Belge >>
Aşırı sağcı Proud Boys’un bir üyesi protesto gösterisi sırasında grubun bayrağını taşıyor (AP)

Amerika Birleşik Devleri’nde (ABD) Afro-Amerikan George Floyd'un beyaz bir polis tarafından gözaltına alındığı sırada boğularak öldürülmesi, ülkedeki tüm dengeleri değiştirmiş olabilir. ABD, anayasanın izin verdiği ölçüde, barışçıl ve demokratik bir çerçeve içinde siyasi anlaşmazlıkları ve sürtüşmeleri özümsemeye alışık bir ülkedir.
Ancak bugün protestolar farklı bir karaktere bürünmeye başladı. Protestoların büyük bir bölümünde şiddetli olaylarına sıkça rastlanır bir hal alırken ülkede silah satışları da artıyor. Ülkede 6 ayı aşkın bir süredir sokaklarda daha fazla şiddeti olaylarına tanık olunan bir bölünme söz konusu ve tüm bu gelişmeler, Kasım ayındaki başkanlık seçimlerinin arifesinde yaşanıyor.
ABD Federal Soruşturma Bürosu’na (FBI)  göre ülke, siyaset sahnesinde aşırılık yanlısı grupların ve bireylerin ortaya çıkışına tanık oluyor. Fikirlerinde aşırı sağ veya sol eğilimli olan söz konusu grupların ve bireylerin ellerinde bol miktarda silah bulunması nedeniyle bu grupların milislere dönüşeceğinden endişe ediliyor. ABD Başkanı Donald Trump'ın başkanlık seçimlerindeki rakibi Demokrat Parti’nin adayı Joe Biden ile karşı karşıya geldiği ilk münazara sırasında beyaz ırkın üstünlüğünü destekleyen aşırı sağcı bir grup olan ‘Proud Boys’u (Gururlu Çocuklar - PB) kınamayı reddetmesinin, son zamanlarda dünyanın dikkatini üzerlerine çeken bu grupların isimlerinin sık sık duyulmasına neden olduğuna dair yaygın bir inanç bulunuyor. Diğer tarafta da Başkan Trump'ın son protesto gösterileri sırasında yaşanan sabotaj olaylarından sorumlu tuttuğu aşırı sol-anarşist grup ‘ANTİFA’ var.

Görev Listesi >>
- A) ABD'deki protestolar ve aşırılık yanlısı gruplar üzerine olan metni iki cümleyle özetleyin.
- B) ABD'deki protestolar ve aşırılık yanlısı gruplar üzerine olan metni, son cümlesinin ardından devam ettirin.

[Öğe koordinat verileri]

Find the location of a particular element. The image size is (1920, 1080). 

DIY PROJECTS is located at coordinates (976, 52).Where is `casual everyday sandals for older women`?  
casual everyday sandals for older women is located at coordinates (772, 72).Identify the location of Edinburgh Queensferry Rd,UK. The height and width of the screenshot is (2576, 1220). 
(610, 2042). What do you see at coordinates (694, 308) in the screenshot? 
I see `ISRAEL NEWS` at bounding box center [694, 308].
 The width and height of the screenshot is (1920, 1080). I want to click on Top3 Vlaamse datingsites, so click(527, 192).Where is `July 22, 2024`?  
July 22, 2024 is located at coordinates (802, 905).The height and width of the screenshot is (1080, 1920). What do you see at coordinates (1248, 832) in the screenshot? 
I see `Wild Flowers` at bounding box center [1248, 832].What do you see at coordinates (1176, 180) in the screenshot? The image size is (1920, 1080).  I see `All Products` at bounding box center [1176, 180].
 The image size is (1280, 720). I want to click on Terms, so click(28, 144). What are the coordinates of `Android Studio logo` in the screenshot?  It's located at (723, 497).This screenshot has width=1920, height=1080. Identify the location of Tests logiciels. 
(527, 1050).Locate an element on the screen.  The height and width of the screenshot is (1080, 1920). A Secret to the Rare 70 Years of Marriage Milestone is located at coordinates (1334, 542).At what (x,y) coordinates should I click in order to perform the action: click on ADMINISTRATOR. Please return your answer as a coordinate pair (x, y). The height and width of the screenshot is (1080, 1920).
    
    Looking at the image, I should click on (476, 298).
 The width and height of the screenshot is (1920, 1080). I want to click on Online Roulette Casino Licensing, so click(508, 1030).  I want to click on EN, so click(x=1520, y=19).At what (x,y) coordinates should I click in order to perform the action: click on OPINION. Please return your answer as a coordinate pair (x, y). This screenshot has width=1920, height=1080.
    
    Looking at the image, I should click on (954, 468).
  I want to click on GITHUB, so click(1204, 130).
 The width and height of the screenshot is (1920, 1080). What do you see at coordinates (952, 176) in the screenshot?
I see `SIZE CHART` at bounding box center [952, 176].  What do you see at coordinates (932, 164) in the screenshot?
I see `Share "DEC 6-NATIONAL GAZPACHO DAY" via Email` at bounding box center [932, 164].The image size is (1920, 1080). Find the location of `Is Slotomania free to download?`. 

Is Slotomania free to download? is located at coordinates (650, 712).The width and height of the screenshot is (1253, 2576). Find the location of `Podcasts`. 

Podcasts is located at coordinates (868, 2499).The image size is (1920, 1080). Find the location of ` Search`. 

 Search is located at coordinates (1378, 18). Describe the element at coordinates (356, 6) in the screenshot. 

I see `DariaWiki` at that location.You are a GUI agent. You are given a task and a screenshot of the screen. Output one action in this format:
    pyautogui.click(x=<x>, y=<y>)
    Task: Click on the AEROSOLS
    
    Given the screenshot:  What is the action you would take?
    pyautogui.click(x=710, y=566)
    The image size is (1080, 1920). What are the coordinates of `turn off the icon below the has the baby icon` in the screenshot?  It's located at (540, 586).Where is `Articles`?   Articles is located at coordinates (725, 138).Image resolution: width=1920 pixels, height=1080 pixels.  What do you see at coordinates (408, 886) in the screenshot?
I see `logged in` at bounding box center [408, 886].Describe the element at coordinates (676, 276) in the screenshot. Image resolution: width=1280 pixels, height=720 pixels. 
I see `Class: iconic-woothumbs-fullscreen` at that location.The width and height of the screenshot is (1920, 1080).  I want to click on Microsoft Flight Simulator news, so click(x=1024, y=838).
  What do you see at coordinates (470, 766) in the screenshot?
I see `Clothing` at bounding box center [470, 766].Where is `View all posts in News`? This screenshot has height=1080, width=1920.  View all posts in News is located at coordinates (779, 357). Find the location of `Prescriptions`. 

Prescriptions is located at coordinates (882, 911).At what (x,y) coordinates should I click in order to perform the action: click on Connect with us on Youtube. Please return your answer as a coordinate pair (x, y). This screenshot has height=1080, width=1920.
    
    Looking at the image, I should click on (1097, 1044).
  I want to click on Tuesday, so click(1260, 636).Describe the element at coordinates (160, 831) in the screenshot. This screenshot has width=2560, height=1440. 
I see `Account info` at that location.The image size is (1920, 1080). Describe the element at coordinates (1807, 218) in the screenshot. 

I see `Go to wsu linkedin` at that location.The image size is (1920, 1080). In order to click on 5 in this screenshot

Verilen Yanıtlar >>
- A) George Floyd'un bir polis tarafından gözaltına alınırken öldürülmesinin ardından ABD'de protestolar şiddetlendi, silah satışları arttı ve bu gelişmeler Kasım'daki başkanlık seçimleri öncesinde yaşanıyor. FBI'a göre aşırı sağ ve sol eğilimli gruplar öne çıkıyor ve ellerindeki silahlar yüzünden milislere dönüşmelerinden korkuluyor; Trump'ın ilk münazarada Proud Boys'u kınamayı reddetmesi bu grupların adını sıkça duyurdu, Trump ise sabotajlardan ANTİFA'yı sorumlu tutuyor.

- B)
Geçtiğimiz aylarda ABD'nin kuzeybatı sınırındaki Oregon eyaletinin en büyük kenti Portland ve eyaletin diğer bazı şehirlerinde, PB ve ANTİFA arasında doğrudan çatışmalar çıktı. Bu çatışmalar, resmi makamların protesto gösterilerini sona erdirmek için doğrudan müdahale etmesine neden oldu. Bir PB destekçisi sosyal medya üzerinden bir video yayınlayarak, eğer Başkan Trump Kasım ayında yeniden seçilmezse bir iç savaşın patlak vereceği uyarısında bulundu ve insanlara silah stoklamalarını tavsiye etti. PB destekçisi, Başkan Trump’ın istemesi halinde grubun sokaklara çıkmaya hazır olduğunu ve ondan sadece bir sinyal beklediklerini söyledi.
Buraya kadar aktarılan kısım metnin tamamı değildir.